- **Work request**: Return exactly, with nothing added, the lines from the one that contains "Given: Click the 3 Oct 02:00 match date" through the end of the listing below, pictures excluded.

- **Record set**:
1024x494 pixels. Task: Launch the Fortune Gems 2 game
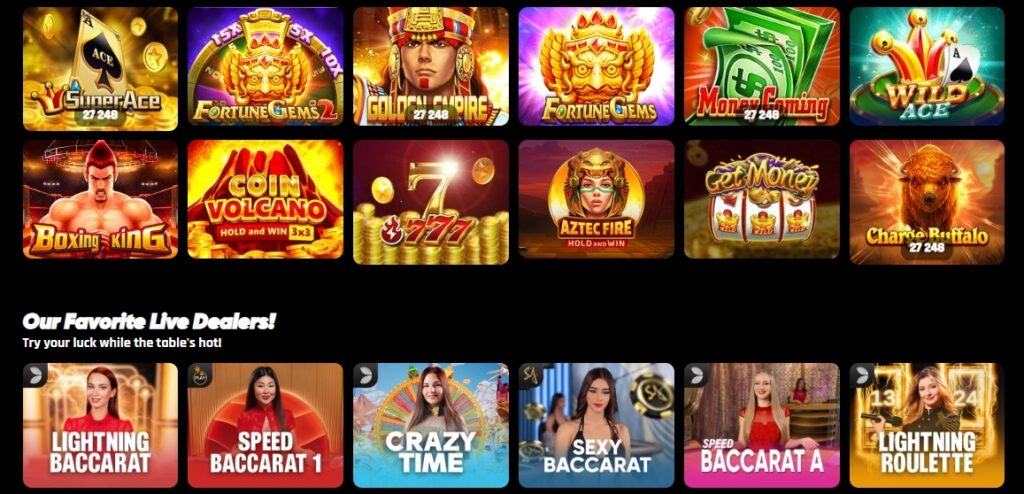pyautogui.click(x=265, y=66)
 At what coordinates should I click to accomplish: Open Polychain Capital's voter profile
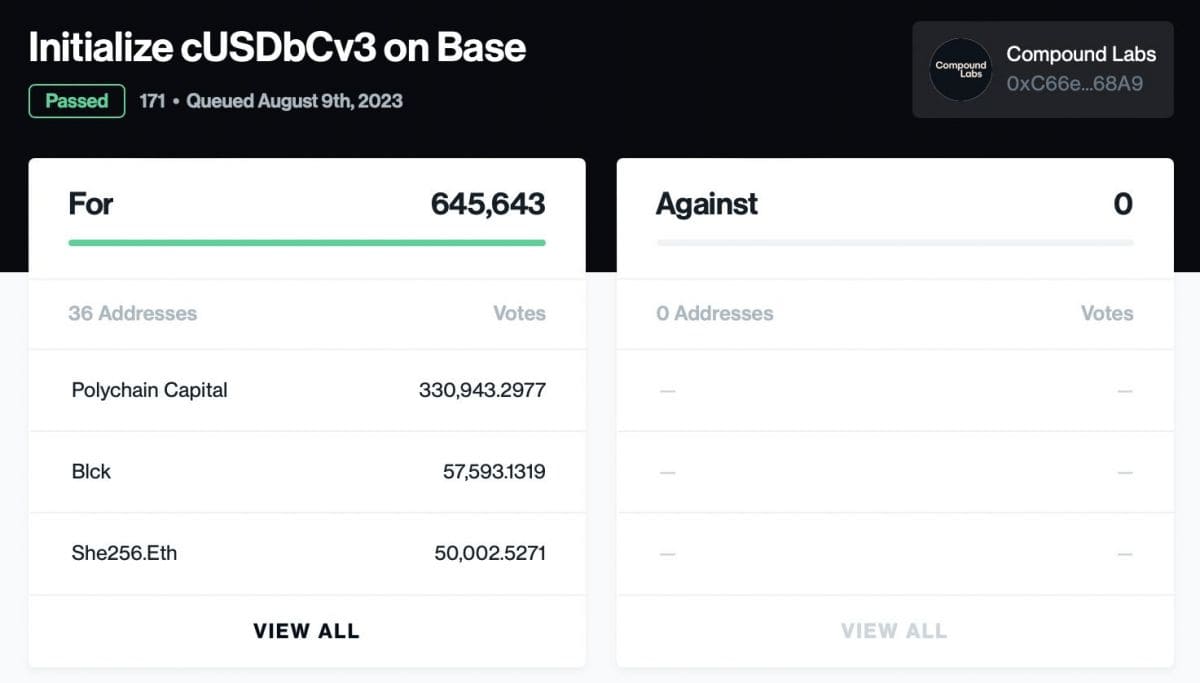click(149, 390)
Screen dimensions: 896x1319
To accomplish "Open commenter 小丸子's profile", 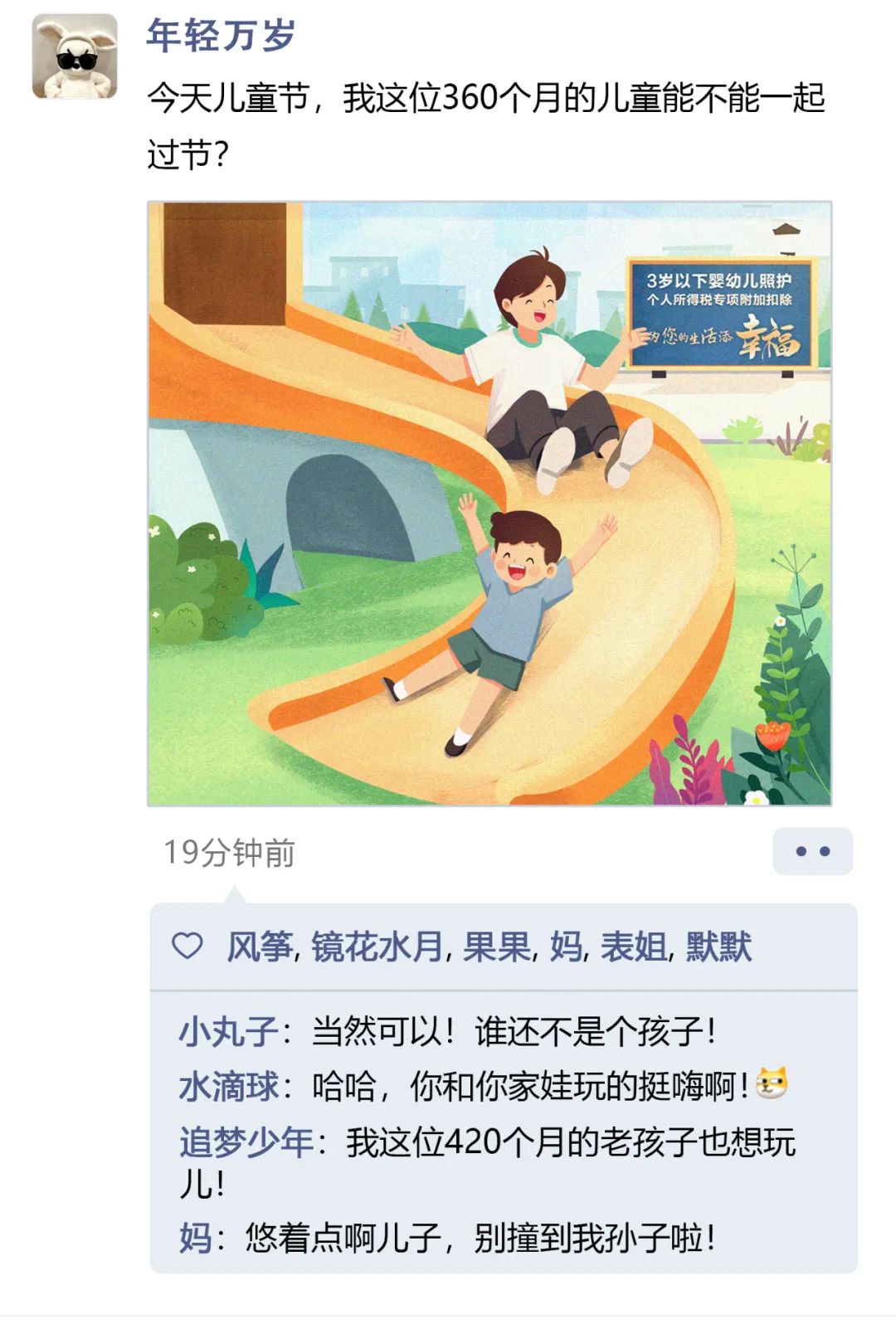I will click(229, 1032).
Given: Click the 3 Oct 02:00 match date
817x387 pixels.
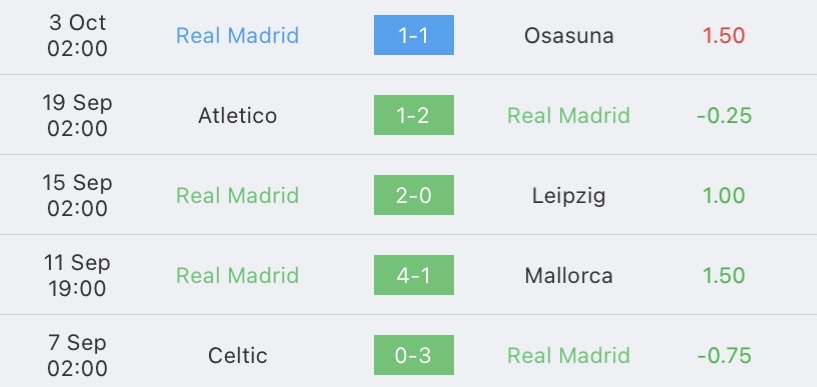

- **Response area**:
Given: Click the 3 Oct 02:00 match date
817x387 pixels.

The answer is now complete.